==== Task material
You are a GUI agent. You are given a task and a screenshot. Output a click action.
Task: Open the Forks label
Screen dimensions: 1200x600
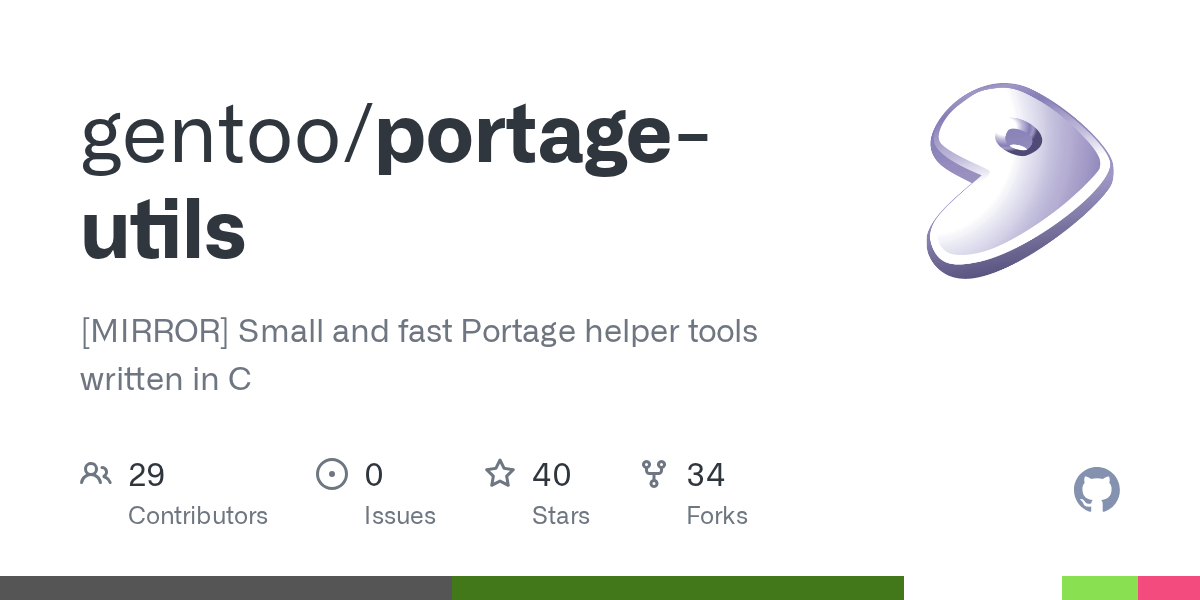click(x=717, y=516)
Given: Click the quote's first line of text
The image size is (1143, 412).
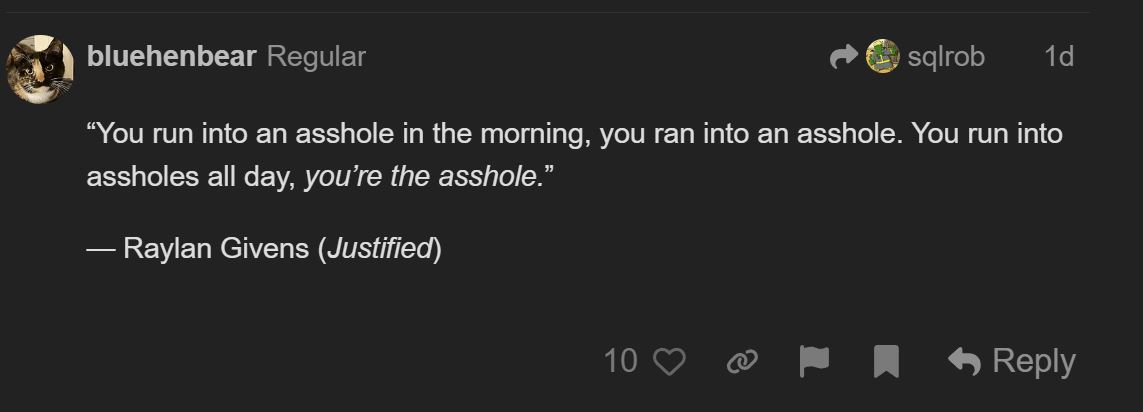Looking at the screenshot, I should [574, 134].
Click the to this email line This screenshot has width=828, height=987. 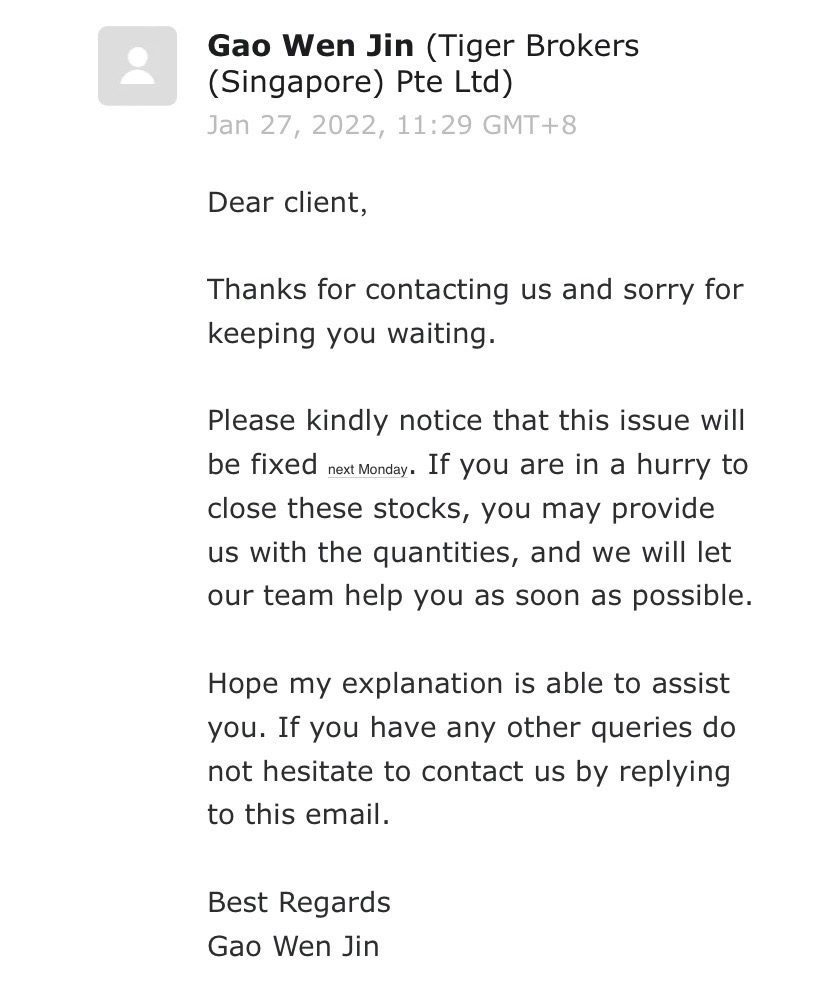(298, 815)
========
==== Task material
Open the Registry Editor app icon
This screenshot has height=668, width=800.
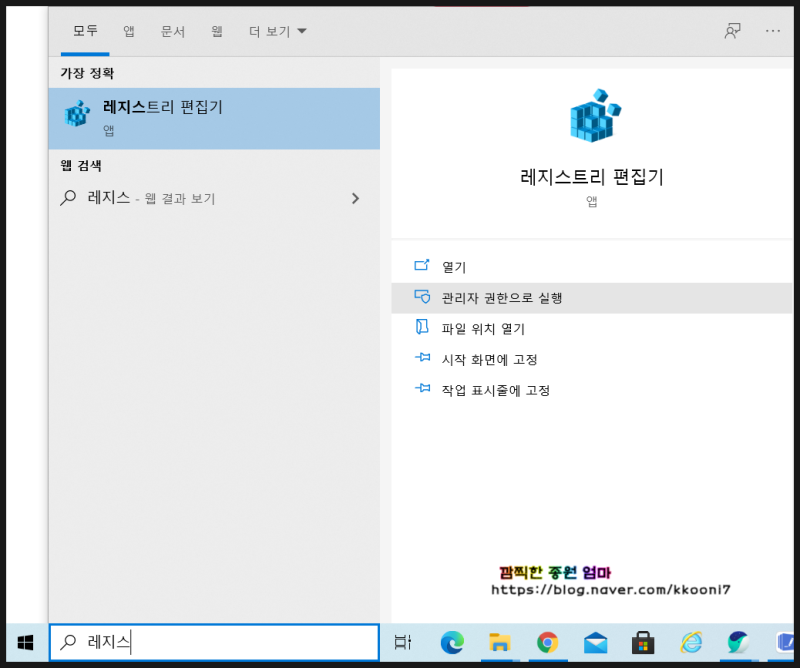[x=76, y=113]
========
▸ Exercise requirements:
State the number of lines in the records that contain the string "Open", and nothing more.

▸ Answer to the exercise:
2